Please convert the records from the line with "The height and" to the line with "[x=14, y=110]" into a two-column CSV with the headers instruction and coordinates, one row per record, putting each field in quotes and replacing line breaks with spaces. Leave out the pictures.

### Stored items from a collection
--------
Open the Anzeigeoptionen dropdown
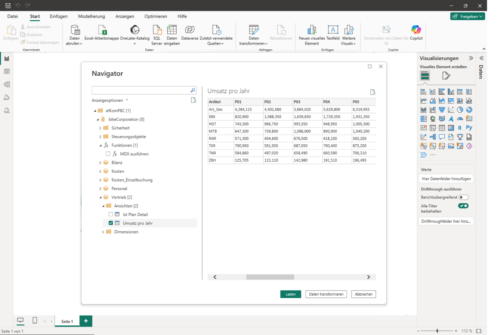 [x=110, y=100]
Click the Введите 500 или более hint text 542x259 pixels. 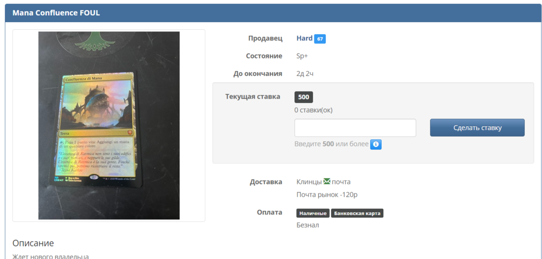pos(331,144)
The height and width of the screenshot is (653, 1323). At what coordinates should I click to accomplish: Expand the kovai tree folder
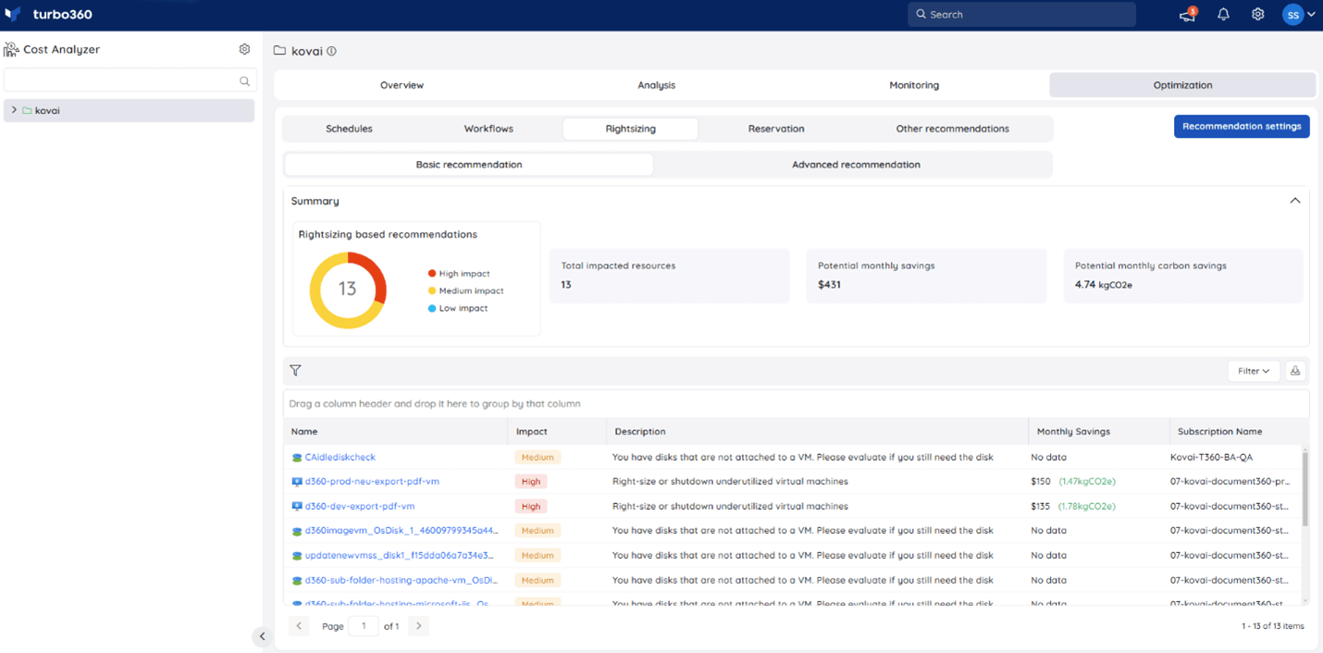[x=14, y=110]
--------
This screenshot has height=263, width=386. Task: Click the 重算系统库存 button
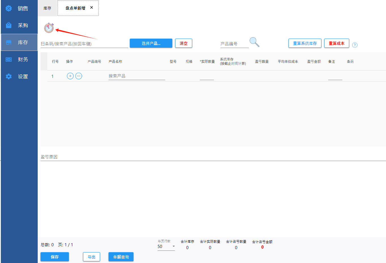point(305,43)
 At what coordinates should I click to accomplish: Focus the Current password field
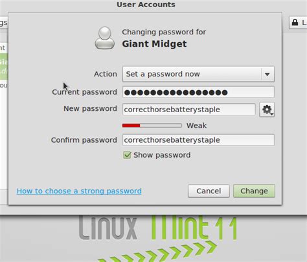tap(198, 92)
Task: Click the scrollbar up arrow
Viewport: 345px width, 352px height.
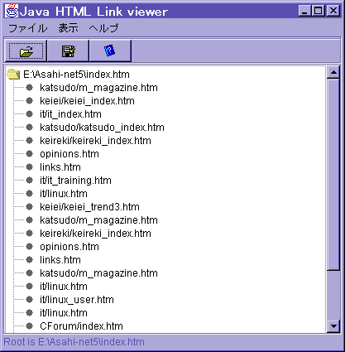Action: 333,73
--------
### Task response
instruction,coordinates
"The height and width of the screenshot is (653, 1323). At what coordinates should I click to accomplish: Expand the kovai tree folder","[x=14, y=110]"